TO DO: Word for word, transcribe the lines from the one containing "You are a computer-use agent. Image" through the end of the entries, both included, and nothing else.

=== Begin Enclosure ===

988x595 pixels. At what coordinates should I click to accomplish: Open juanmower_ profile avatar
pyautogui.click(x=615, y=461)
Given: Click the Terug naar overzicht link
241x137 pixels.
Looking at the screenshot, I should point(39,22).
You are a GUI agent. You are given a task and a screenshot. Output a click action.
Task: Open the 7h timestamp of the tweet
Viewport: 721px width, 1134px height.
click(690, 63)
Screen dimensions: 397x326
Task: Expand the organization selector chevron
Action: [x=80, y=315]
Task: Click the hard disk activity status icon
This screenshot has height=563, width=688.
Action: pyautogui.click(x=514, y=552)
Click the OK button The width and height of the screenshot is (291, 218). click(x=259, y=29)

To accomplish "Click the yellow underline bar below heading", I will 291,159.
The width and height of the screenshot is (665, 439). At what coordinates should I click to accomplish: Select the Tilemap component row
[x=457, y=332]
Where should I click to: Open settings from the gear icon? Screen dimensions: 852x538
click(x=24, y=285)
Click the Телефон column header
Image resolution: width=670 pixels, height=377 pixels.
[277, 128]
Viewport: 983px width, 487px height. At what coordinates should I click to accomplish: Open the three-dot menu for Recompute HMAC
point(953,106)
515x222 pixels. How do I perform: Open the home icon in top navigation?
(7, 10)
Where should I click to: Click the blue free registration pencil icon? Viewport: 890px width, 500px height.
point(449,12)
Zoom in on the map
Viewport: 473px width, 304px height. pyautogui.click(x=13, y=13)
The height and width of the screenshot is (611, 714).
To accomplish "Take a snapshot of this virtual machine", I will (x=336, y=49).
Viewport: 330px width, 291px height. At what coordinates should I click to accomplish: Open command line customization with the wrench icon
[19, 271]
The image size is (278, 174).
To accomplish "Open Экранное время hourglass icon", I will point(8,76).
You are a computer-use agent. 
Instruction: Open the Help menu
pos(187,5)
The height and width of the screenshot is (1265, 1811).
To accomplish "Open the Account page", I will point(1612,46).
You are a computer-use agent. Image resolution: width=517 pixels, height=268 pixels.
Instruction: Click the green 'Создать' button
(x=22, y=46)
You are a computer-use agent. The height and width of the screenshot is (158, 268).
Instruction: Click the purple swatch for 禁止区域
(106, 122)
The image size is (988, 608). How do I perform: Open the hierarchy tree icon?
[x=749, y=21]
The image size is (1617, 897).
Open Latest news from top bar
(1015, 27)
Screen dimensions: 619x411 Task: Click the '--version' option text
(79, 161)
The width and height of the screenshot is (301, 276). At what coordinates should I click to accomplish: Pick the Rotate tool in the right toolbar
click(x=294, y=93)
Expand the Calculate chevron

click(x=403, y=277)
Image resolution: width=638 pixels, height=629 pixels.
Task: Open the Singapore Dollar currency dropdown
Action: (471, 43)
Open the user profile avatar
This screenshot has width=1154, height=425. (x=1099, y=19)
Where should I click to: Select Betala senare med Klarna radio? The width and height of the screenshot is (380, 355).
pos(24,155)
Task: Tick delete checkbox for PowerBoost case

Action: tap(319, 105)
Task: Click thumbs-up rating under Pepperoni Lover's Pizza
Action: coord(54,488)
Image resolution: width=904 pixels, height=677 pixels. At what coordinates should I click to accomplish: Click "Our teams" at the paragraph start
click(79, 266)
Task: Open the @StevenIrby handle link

=== End Enclosure ===

REPLY:
You are a computer-use agent. Image resolution: width=517 pixels, height=268 pixels.
Instruction: Click the green 'Создать' button
(x=22, y=46)
You are a computer-use agent. The height and width of the screenshot is (158, 268).
Instruction: Click the purple swatch for 禁止区域
(106, 122)
The image size is (988, 608). How do I perform: Open the hierarchy tree icon?
[x=749, y=21]
The image size is (1617, 897).
Open Latest news from top bar
(1015, 27)
Screen dimensions: 619x411 Task: Click the '--version' option text
(79, 161)
The width and height of the screenshot is (301, 276). At what coordinates should I click to accomplish: Pick the Rotate tool in the right toolbar
click(x=294, y=93)
Expand the Calculate chevron

click(x=403, y=277)
Image resolution: width=638 pixels, height=629 pixels.
Task: Open the Singapore Dollar currency dropdown
Action: (471, 43)
Open the user profile avatar
This screenshot has width=1154, height=425. (x=1099, y=19)
Where should I click to: Select Betala senare med Klarna radio? The width and height of the screenshot is (380, 355).
pos(24,155)
Task: Tick delete checkbox for PowerBoost case

Action: tap(319, 105)
Task: Click thumbs-up rating under Pepperoni Lover's Pizza
Action: coord(54,488)
Image resolution: width=904 pixels, height=677 pixels. At what coordinates should I click to accomplish: Click "Our teams" at the paragraph start
click(79, 266)
Task: Open the @StevenIrby handle link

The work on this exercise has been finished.